How to Make It
Place 1/2 cup of the flour in a shallow dish. Dredge pork chops in flour. Heat 1 1/2 tablespoons of the oil in a large skillet over medium-high. Add 3 pork chops, and cook until browned, 2 to 3 minutes per side. Transfer to a 4- to 6-quart slow cooker. Repeat with 1 1/2 tablespoons of the oil and remaining 3 pork chops.
Heat remaining 1 tablespoon oil in skillet. Add mushrooms, shallot, thyme, and garlic; cook, stirring often, until mushrooms are slightly softened and lightly browned, about 2 minutes. Add wine, and bring to a simmer, stirring to loosen browned bits from bottom of skillet. Transfer mushroom mixture to slow cooker. Add broth, salt, and pepper to the slow cooker; cover and cook on LOW until pork chops are tender, about 4 hours.

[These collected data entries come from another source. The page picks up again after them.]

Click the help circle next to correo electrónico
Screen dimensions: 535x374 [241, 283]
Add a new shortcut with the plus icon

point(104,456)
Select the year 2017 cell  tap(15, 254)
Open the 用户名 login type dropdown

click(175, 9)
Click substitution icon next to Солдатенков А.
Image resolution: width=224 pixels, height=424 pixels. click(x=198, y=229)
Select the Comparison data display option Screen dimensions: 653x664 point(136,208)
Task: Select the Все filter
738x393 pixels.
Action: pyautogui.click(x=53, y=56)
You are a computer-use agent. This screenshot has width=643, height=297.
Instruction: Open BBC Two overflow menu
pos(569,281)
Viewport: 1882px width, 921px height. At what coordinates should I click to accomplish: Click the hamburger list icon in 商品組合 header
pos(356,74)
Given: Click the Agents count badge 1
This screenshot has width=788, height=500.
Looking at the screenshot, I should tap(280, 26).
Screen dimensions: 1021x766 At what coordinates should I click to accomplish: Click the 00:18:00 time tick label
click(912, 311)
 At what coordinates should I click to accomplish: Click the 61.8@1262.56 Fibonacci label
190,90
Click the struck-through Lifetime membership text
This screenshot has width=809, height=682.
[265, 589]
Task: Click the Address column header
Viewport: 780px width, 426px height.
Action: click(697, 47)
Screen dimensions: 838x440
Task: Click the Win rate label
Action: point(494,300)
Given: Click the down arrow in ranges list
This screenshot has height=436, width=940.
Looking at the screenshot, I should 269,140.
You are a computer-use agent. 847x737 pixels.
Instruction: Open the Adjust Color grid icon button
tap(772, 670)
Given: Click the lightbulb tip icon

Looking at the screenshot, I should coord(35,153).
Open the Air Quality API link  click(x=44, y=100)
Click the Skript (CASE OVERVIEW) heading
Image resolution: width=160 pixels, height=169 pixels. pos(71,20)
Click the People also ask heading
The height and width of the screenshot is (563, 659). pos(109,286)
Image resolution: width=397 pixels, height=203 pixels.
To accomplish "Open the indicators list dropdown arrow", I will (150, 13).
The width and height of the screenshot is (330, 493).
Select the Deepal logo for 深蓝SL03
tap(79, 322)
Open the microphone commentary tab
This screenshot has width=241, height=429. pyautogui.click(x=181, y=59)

Place noodles on a serving platter; top with pork chops, and loosely tent with aluminum foil to keep warm. Melt butter in a large skillet over medium; add remaining 3 tablespoons flour; cook, whisking constantly, until lightly browned, about 3 minutes. Gradually whisk in mushroom mixture; cook, whisking constantly, until slightly thickened, about 5 minutes. Stir in parsley. Pour sauce over pork chops and noodles.